Two-Parameter Logistic IRT

Overview

The 2PL item response theory model (Birnbaum 1968, Some latent trait models and their use in inferring an examinee's ability, in Lord & Novick eds., Statistical Theories of Mental Test Scores, Addison-Wesley, pp. 397–479) for binary item responses y_{ij} of respondent i to item j. Each respondent carries a unidimensional ability theta_i, each item carries a difficulty b_j and a discrimination a_j (positive by construction via a LogNormal prior), and the probability of a correct response is sigmoid(a_j * (theta_i - b_j)).

QVR Source

object Person : FinSet 500
object Item : FinSet 30
object Resp : FinSet 15000

program irt_2pl : Resp -> Resp
    sample ability : Person <- Normal(0.0, 1.0)
    sample difficulty : Item <- Normal(0.0, 1.0)
    sample discrim : Item <- LogNormal(0.0, 1.0)

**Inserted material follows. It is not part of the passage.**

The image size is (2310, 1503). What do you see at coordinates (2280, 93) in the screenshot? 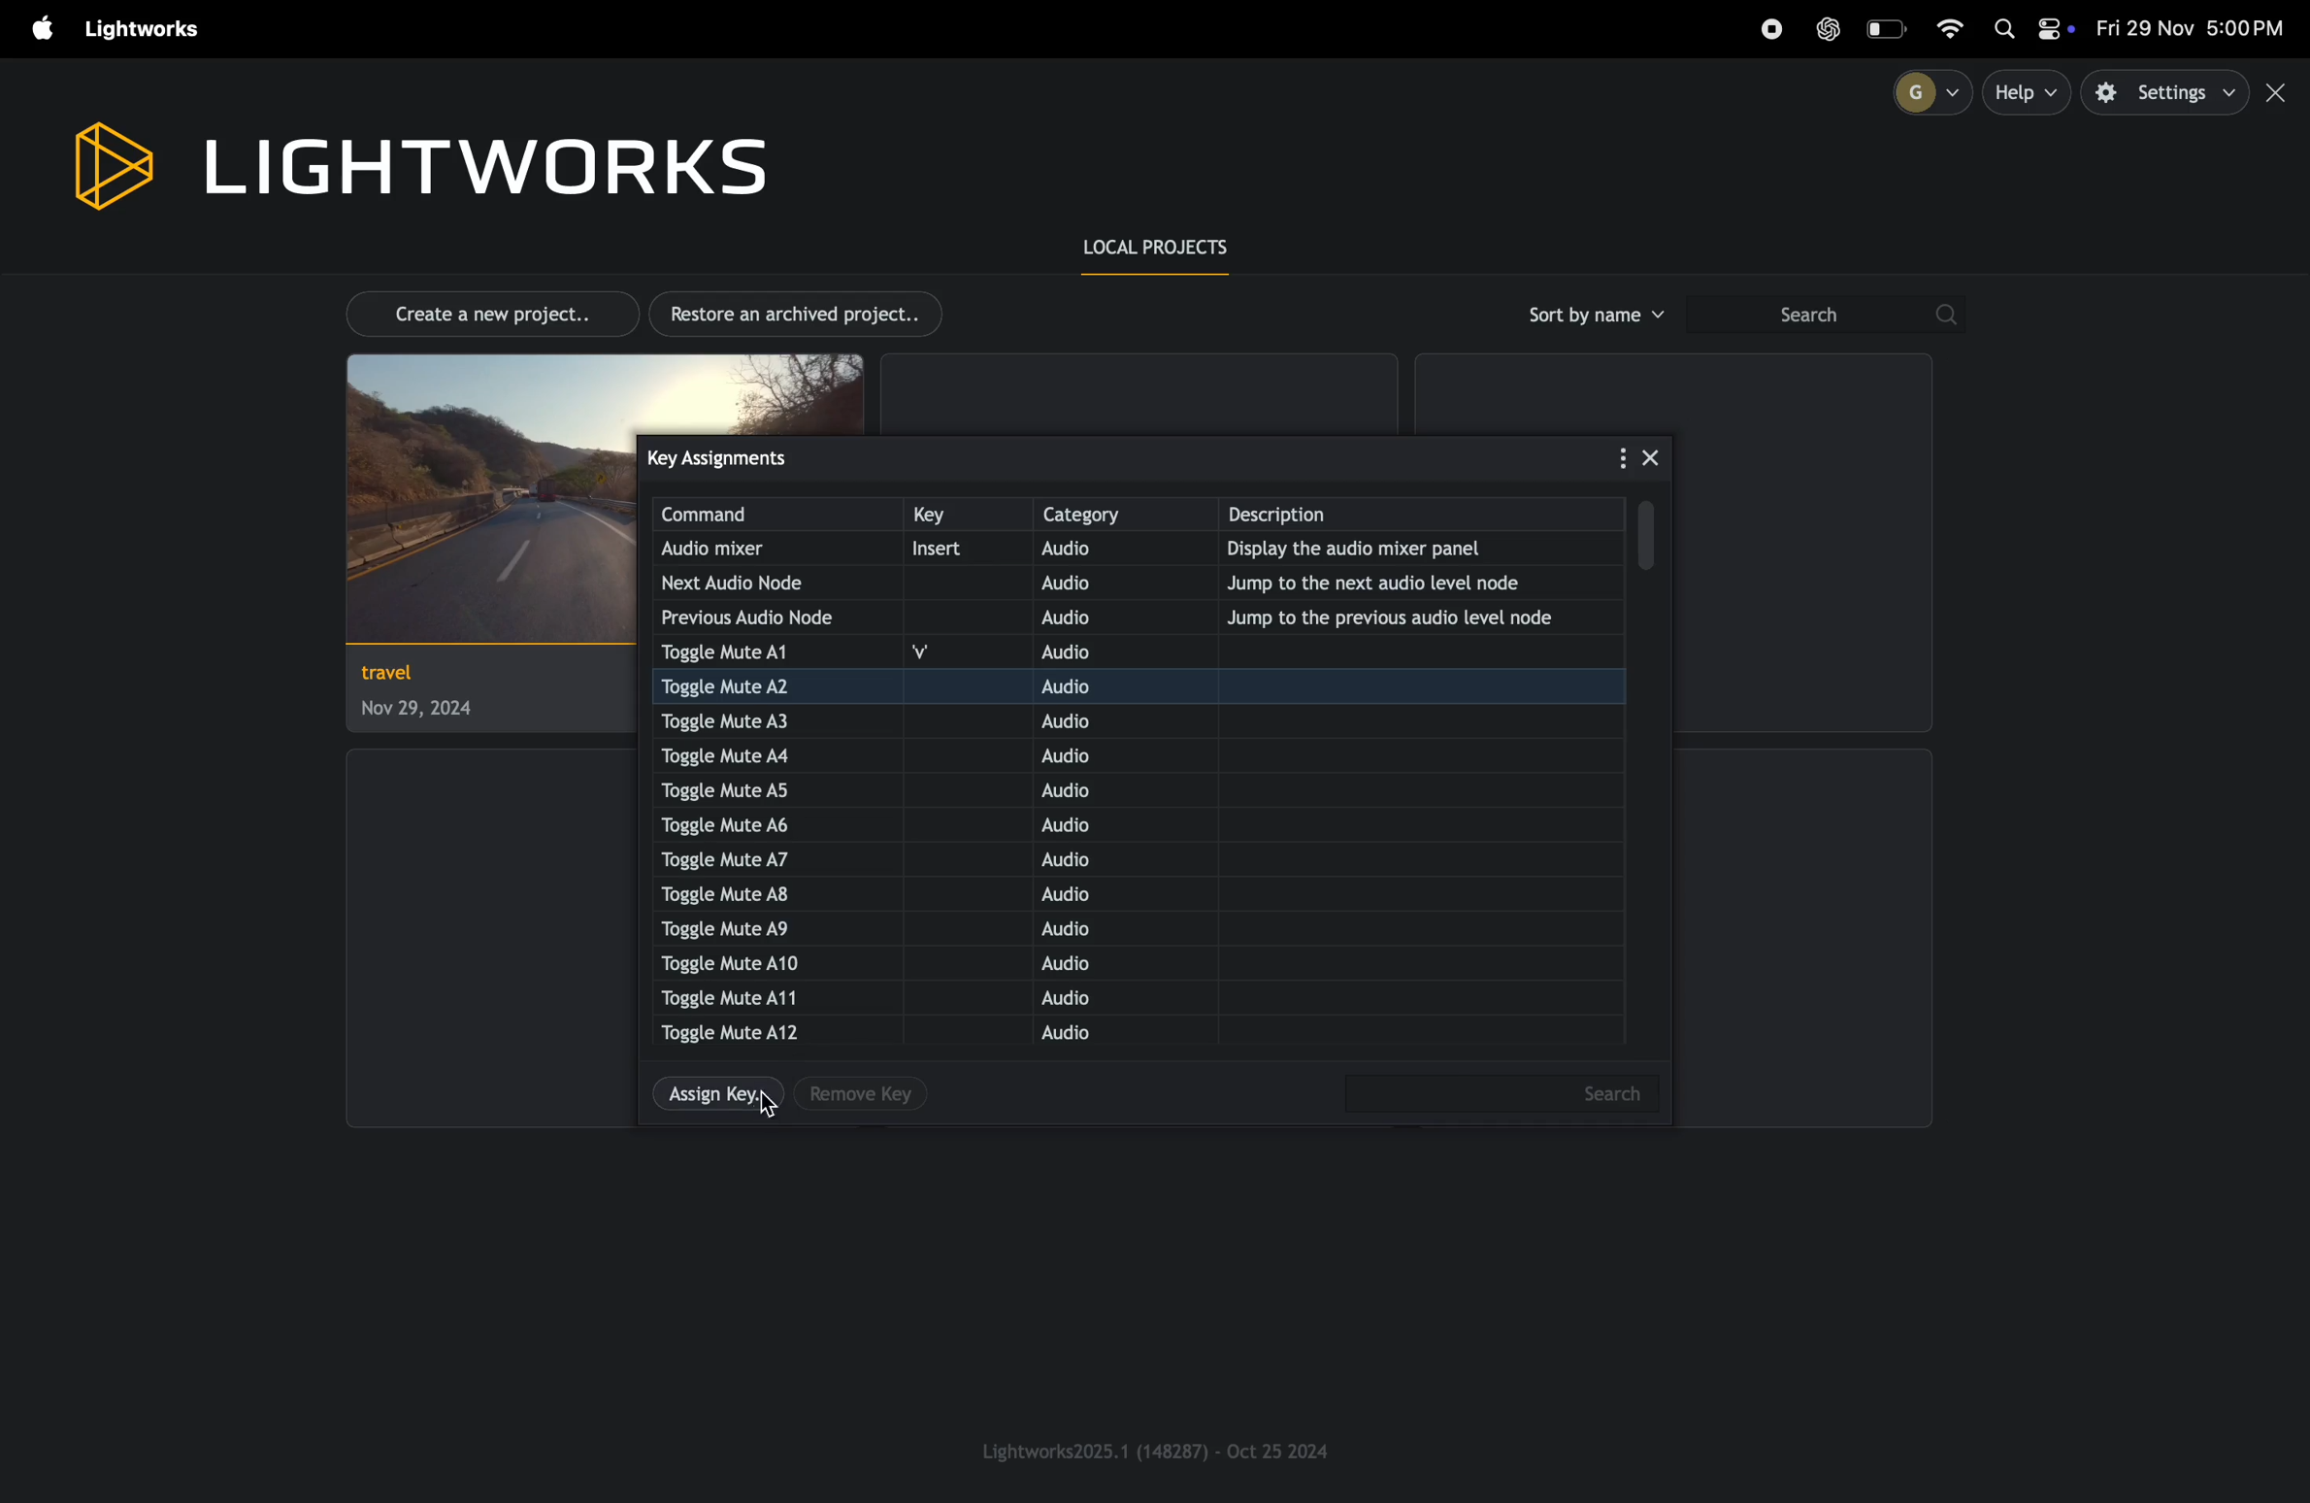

    let theta = ability[person_idx]
    let b = difficulty[item_idx]
    let a = discrim[item_idx]
    let eta = a * (theta - b)
    let p = sigmoid(eta)

    observe y : Resp <- Bernoulli(p)
    return p

export irt_2pl

Walkthrough

ability, difficulty, and discrim are plate-bound on Person and Item; discrim carries a LogNormal prior so it's positive by construction. The runtime supplies person_idx and item_idx at fit time, and the gather idiom ability[person_idx] / difficulty[item_idx] / discrim[item_idx] realizes the standard cross-classified design. The Bernoulli link sigmoid(a * (theta - b)) is the canonical logistic form of the 2PL response function.

Try it

The SVI step counts and NUTS warmup, sample, and chain budgets in the snippets below are illustrative: each block is sized to run in tens of seconds and demonstrate the API surface. Production fits typically need 10x to 100x more SVI steps, longer NUTS warmup, and multiple chains to actually converge to the data-generating parameters.

Generating synthetic data

import torch
from quivers.dsl import load

torch.manual_seed(0)
prog = load("docs/examples/source/irt_2pl.qvr")
model = prog.morphism

n_person, n_item, n_resp = 8, 8, 64
ability_true = torch.randn(n_person)
difficulty_true = torch.randn(n_item)
discrim_true = torch.randn(n_item).exp()
person_idx = torch.randint(0, n_person, (n_resp,))
item_idx = torch.randint(0, n_item, (n_resp,))
eta_true = discrim_true[item_idx] * (
    ability_true[person_idx] - difficulty_true[item_idx]
)
p_true = torch.sigmoid(eta_true)
y = torch.bernoulli(p_true)

observations = {"person_idx": person_idx, "item_idx": item_idx, "y": y}
x_in = torch.zeros(n_resp, 1)

SVI fit

from quivers.inference import AutoNormalGuide, ELBO, SVI

oracle_nll = float(
    -torch.distributions.Bernoulli(p_true).log_prob(y).mean()
)

torch.manual_seed(1)
guide = AutoNormalGuide(model, observed_names={"y", "person_idx", "item_idx"})
optim = torch.optim.Adam(
    list(model.parameters()) + list(guide.parameters()), lr=5e-2,
)
svi = SVI(model, guide, optim, ELBO(num_particles=1))

losses = []
for _ in range(300):
    losses.append(svi.step(x_in, observations))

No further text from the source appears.